Methods: A 20 mg/kg intravenous dose of dalbavancin or [(3)H]dalbavancin was administered to rats in three studies. Concentrations of dalbavancin or drug-derived radioactivity were assessed in blood, plasma, tissues, bile, urine and faeces by HPLC-MS/MS, scintillation counting or microbiological methods.
Results: Dalbavancin decayed tri-exponentially in plasma with an apparent terminal t(1/2) of 187 h (approximately 8 days). Dalbavancin has dual routes of elimination, with around two-thirds of the excreted drug-derived radioactivity being found in the urine and around one-third in the faeces. After 70 days, 44.2% and 22.3% of the drug-derived radioactivity had been recovered in the urine and faeces, respectively. Biliary excretion of drug-derived radioactivity accounted for over half of the radioactivity excreted faecally. At 70 days post-dose, <5% of the dose remained in the carcass, showing that drug elimination was complete.

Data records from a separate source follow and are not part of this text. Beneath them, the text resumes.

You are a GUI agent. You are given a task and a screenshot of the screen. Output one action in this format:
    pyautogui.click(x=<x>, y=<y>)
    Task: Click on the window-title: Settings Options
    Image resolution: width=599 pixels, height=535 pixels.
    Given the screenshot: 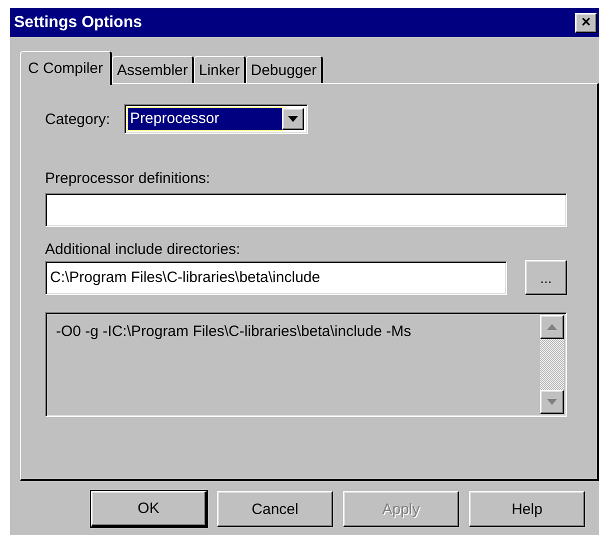 What is the action you would take?
    pyautogui.click(x=78, y=23)
    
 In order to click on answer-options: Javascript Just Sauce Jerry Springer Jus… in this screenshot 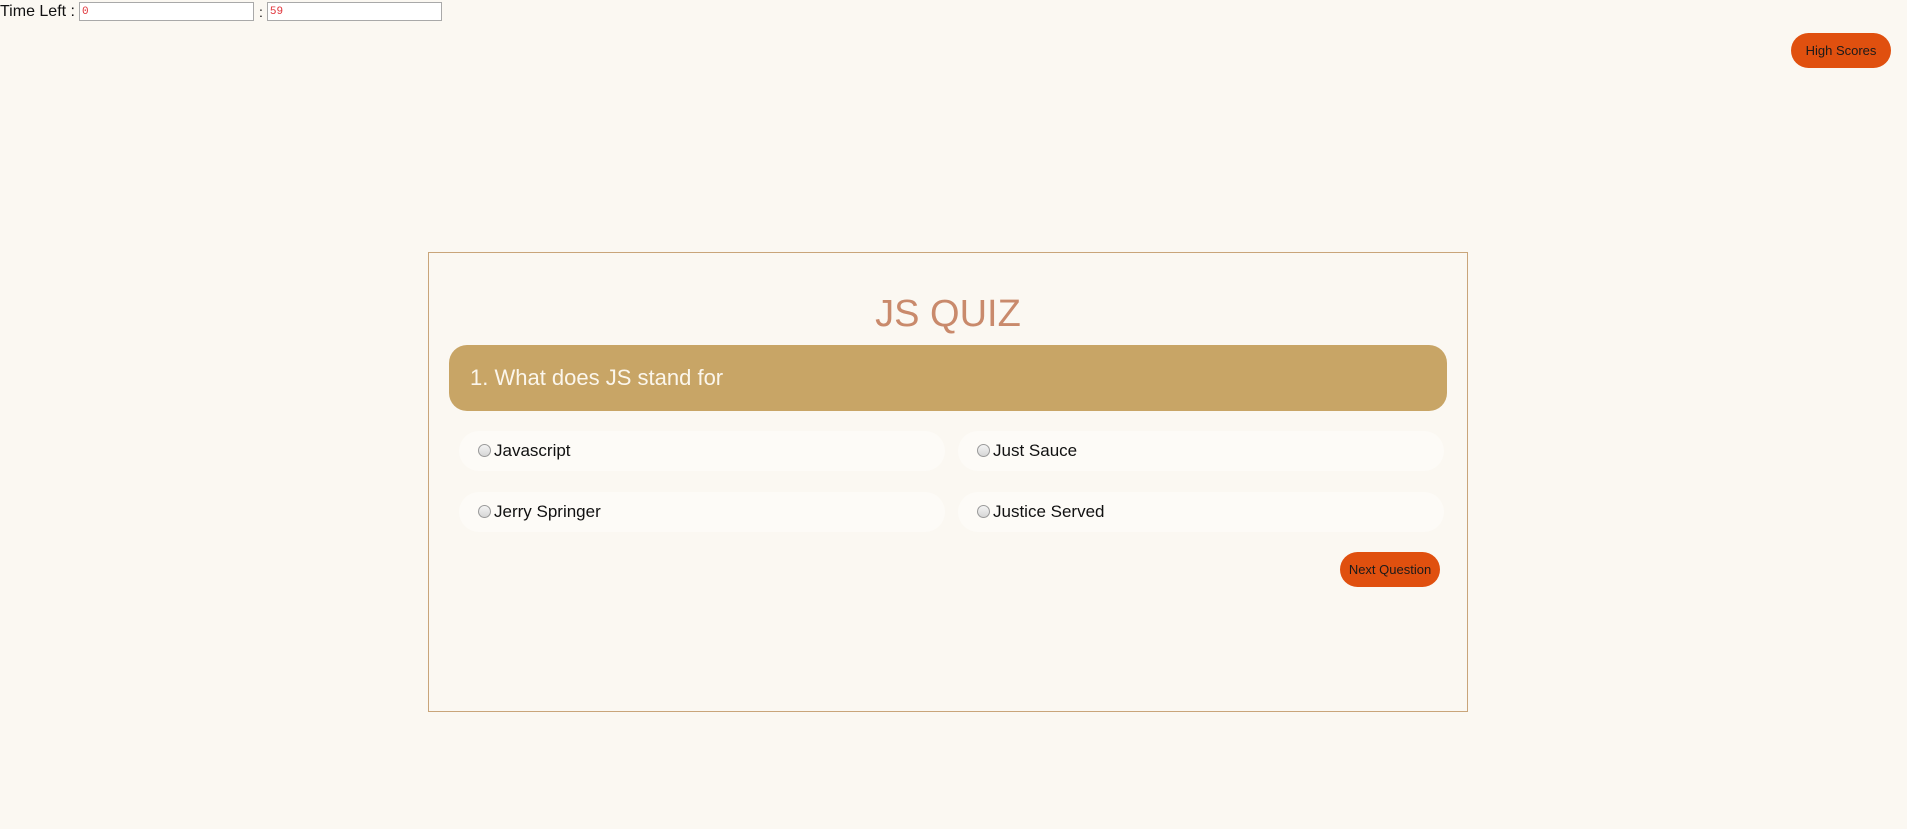, I will do `click(952, 482)`.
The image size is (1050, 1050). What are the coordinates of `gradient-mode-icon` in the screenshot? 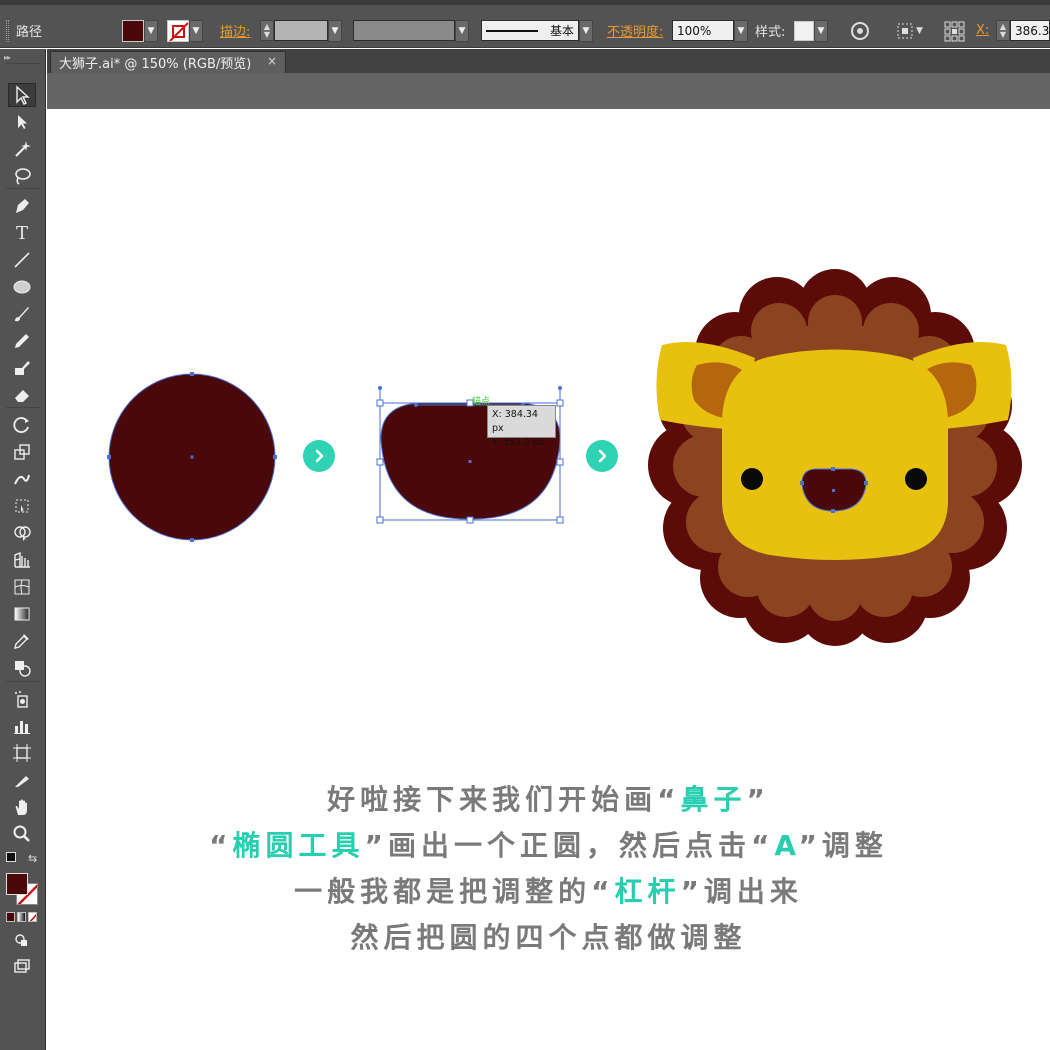 It's located at (22, 917).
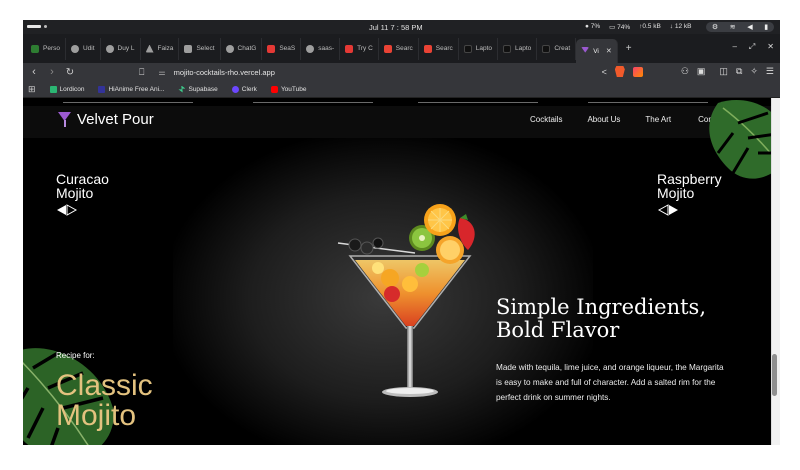 The image size is (800, 470). I want to click on prev-cocktail-name-line2: Mojito, so click(75, 193).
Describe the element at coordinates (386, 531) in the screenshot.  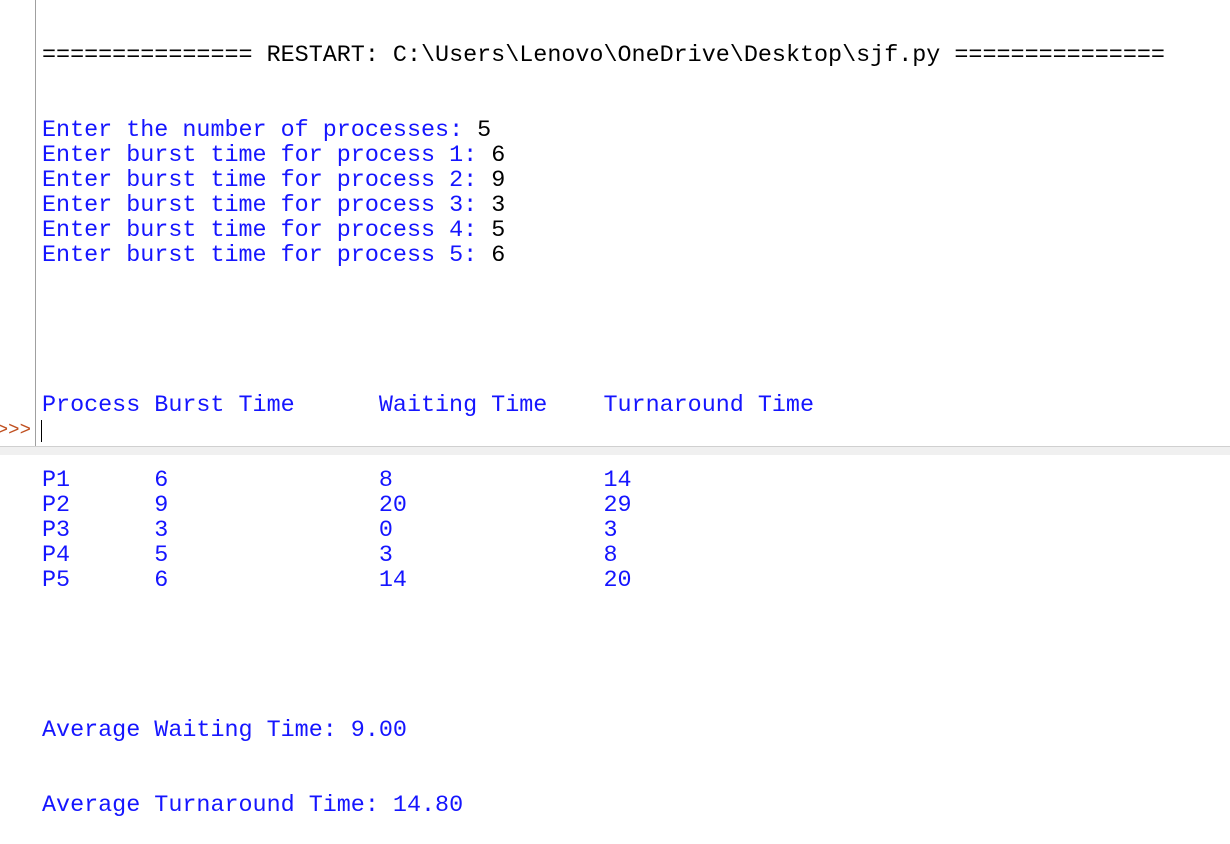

Conclusions: Dalbavancin has a long t(1/2) (approximately 8 days) in the rat and distributes widely throughout the body. It is not selectively retained in any single organ, tissue or blood component and is completely eliminated by both renal and non-renal routes in rats. These data were useful in designing and interpreting animal infection model studies used to select the dose for human studies.